● SOURCE MATERIAL:
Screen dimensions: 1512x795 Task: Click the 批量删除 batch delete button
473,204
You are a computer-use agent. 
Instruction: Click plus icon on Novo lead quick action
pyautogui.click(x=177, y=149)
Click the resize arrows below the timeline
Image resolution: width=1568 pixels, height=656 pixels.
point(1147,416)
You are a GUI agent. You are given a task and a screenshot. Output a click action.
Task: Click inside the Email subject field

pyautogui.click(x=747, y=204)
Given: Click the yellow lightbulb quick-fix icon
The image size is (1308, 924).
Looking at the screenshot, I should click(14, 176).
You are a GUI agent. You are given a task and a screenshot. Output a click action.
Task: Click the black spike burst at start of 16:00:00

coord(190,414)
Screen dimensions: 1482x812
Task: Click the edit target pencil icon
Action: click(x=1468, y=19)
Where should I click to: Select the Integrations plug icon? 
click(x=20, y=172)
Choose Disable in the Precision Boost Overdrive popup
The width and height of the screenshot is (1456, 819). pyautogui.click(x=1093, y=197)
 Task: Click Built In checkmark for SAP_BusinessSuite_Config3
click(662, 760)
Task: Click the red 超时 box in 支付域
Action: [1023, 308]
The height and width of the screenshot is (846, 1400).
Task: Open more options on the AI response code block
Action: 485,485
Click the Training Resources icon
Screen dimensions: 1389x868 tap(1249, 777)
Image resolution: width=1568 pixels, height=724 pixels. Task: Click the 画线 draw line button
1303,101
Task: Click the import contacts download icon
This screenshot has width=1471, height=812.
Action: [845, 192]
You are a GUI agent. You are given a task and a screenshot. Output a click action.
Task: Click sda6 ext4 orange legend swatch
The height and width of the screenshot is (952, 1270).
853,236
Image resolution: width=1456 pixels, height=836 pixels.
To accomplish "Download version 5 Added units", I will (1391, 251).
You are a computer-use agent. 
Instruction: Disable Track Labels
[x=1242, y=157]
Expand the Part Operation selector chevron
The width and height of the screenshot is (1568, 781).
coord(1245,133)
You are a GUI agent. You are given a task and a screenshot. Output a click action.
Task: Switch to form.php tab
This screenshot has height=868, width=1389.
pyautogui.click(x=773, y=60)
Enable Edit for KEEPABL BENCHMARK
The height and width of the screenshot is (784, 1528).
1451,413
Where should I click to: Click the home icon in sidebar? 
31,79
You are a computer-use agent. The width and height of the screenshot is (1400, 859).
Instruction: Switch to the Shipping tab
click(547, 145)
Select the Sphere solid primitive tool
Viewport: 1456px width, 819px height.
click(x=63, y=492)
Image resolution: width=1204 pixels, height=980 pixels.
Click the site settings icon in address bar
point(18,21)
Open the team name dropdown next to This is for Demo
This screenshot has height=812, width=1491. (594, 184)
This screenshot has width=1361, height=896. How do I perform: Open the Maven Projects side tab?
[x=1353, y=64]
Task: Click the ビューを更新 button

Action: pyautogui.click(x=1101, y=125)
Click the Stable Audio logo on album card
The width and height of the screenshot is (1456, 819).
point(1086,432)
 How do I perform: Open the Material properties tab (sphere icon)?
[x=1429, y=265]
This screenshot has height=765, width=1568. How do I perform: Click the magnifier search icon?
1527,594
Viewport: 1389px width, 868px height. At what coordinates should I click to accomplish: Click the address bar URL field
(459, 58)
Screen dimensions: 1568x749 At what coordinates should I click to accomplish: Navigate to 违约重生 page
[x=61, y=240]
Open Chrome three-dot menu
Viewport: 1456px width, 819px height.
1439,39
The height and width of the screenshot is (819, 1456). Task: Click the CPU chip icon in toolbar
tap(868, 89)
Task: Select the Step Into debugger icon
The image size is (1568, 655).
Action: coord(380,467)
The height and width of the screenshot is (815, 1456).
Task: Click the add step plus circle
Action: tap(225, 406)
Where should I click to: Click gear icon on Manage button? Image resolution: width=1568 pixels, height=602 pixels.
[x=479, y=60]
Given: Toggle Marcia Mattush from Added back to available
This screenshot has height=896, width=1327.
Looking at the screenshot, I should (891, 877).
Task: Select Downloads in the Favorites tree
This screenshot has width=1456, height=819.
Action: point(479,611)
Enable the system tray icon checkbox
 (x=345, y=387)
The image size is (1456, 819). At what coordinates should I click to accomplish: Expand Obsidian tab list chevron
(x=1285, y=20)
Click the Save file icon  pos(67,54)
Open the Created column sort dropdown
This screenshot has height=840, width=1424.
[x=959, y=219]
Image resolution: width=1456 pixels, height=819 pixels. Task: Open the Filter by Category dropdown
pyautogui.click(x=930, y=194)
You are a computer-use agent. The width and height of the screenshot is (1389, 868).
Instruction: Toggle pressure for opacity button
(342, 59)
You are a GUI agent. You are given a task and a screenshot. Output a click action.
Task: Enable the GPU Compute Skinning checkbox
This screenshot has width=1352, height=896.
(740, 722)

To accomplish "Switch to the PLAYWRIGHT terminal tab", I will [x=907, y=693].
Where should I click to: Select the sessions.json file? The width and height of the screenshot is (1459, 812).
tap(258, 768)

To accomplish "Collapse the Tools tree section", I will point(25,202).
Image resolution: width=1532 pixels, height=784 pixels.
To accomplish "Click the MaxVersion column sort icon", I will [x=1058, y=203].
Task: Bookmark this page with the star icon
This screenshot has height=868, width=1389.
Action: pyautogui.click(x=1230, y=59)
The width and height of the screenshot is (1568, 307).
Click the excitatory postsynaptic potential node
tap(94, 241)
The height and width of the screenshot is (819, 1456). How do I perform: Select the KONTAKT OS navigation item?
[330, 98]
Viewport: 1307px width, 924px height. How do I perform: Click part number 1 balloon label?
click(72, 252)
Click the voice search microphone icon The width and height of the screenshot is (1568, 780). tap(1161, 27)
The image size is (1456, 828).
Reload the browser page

● AIM OF THE EXERCISE:
Please copy the lines in the records above between the one holding "This screenshot has width=1361, height=896." and the one holding "Given: Toggle Marcia", inclusive, exactly and with no other line.

● RESPONSE TO THIS EXERCISE:
This screenshot has width=1361, height=896. How do I perform: Open the Maven Projects side tab?
[x=1353, y=64]
Task: Click the ビューを更新 button

Action: pyautogui.click(x=1101, y=125)
Click the Stable Audio logo on album card
The width and height of the screenshot is (1456, 819).
point(1086,432)
 How do I perform: Open the Material properties tab (sphere icon)?
[x=1429, y=265]
This screenshot has height=765, width=1568. How do I perform: Click the magnifier search icon?
1527,594
Viewport: 1389px width, 868px height. At what coordinates should I click to accomplish: Click the address bar URL field
(459, 58)
Screen dimensions: 1568x749 At what coordinates should I click to accomplish: Navigate to 违约重生 page
[x=61, y=240]
Open Chrome three-dot menu
Viewport: 1456px width, 819px height.
1439,39
The height and width of the screenshot is (819, 1456). Task: Click the CPU chip icon in toolbar
tap(868, 89)
Task: Select the Step Into debugger icon
The image size is (1568, 655).
Action: coord(380,467)
The height and width of the screenshot is (815, 1456).
Task: Click the add step plus circle
Action: tap(225, 406)
Where should I click to: Click gear icon on Manage button? Image resolution: width=1568 pixels, height=602 pixels.
[x=479, y=60]
Given: Toggle Marcia Mattush from Added back to available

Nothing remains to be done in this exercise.